Summary of rules re appealing accused's death

Under prevailing law and jurisprudence, appealing accused's death prior to his final conviction by the Court renders dismissible the criminal case against him. Article 89 (1) of the Revised Penal Code provides that criminal liability is totally extinguished by the death of the accused, to wit:

Article 89. How criminal liability is totally extinguished. - Criminal liability is totally extinguished:

1. By the death of the convict, as to the personal penalties; and as to pecuniary penalties, liability therefor is extinguished only when the death of the offender occurs before final judgment; xxx.In People v. Layag,[1] the Supreme Court thoroughly explained the effects of the death of an accused pending appeal on his liabilities, as follows:
  1. Death of the accused pending appeal of his conviction extinguishes his criminal liability, as well as the civil liability, based solely thereon.
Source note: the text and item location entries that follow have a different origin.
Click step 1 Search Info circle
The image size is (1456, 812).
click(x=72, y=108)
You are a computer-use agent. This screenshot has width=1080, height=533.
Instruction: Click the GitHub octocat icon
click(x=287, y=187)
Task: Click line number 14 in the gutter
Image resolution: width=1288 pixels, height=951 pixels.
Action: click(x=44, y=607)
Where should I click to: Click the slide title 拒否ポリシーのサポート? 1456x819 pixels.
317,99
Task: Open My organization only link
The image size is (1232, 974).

As opined by Justice Regalado, in this regard, "the death of the accused prior to final judgment terminates his criminal liability and only the civil liability directly arising from and based solely on the offense committed, i.e., civil liability ex delicto in senso strictiore."
  2. Corollarily, the claim for civil liability survives notwithstanding the death of accused, if the same may also be predicated on a source of obligation other than delict. Article 1157 of the Civil Code enumerates these other sources of obligation from which the civil liability may arise as a result of the same act or omission: a) Law  b) Contracts c) Quasi-contracts d) x x x e) Quasi-delicts.
  3. Where the civil liability survives, as explained in Number 2 above, an action for recovery therefor may be pursued but only by way of filing a separate civil action and subject to Section 1, Rule 111 of the 1985 Rules on Criminal Procedure as amended. This separate civil action may be enforced either against the executor/administrator or the estate of the accused, depending on the source of obligation upon which the same is based as explained above.
  4. Finally, the private offended party need not fear a forfeiture of his right to file this separate civil action by prescription, in cases where during the prosecution of the criminal action and prior to its extinction, the private-offended party instituted together therewith the civil action. In such case, the statute of limitations on the civil liability is deemed interrupted during the pendency of the criminal case, conformably with provisions of Article 1155 of the Civil Code, that should thereby avoid any apprehension on a possible privation of right by prescription.[2]
Thus, upon accused-appellant's death pending appeal of his conviction, the criminal action is extinguished inasmuch as there is no longer a defendant to stand as the accused; the civil action instituted therein for the recovery of the civil liability ex delicto is ipso facto extinguished, grounded as it is on the criminal action. However, it is well to clarity that accused-appellant's civil liability in connection with his acts against the victim, AAA, may be based on sources other than delicts; in which case, AAA may file a separate civil action against the estate of accused-appellant, as may be warranted by law and procedural rules.[3]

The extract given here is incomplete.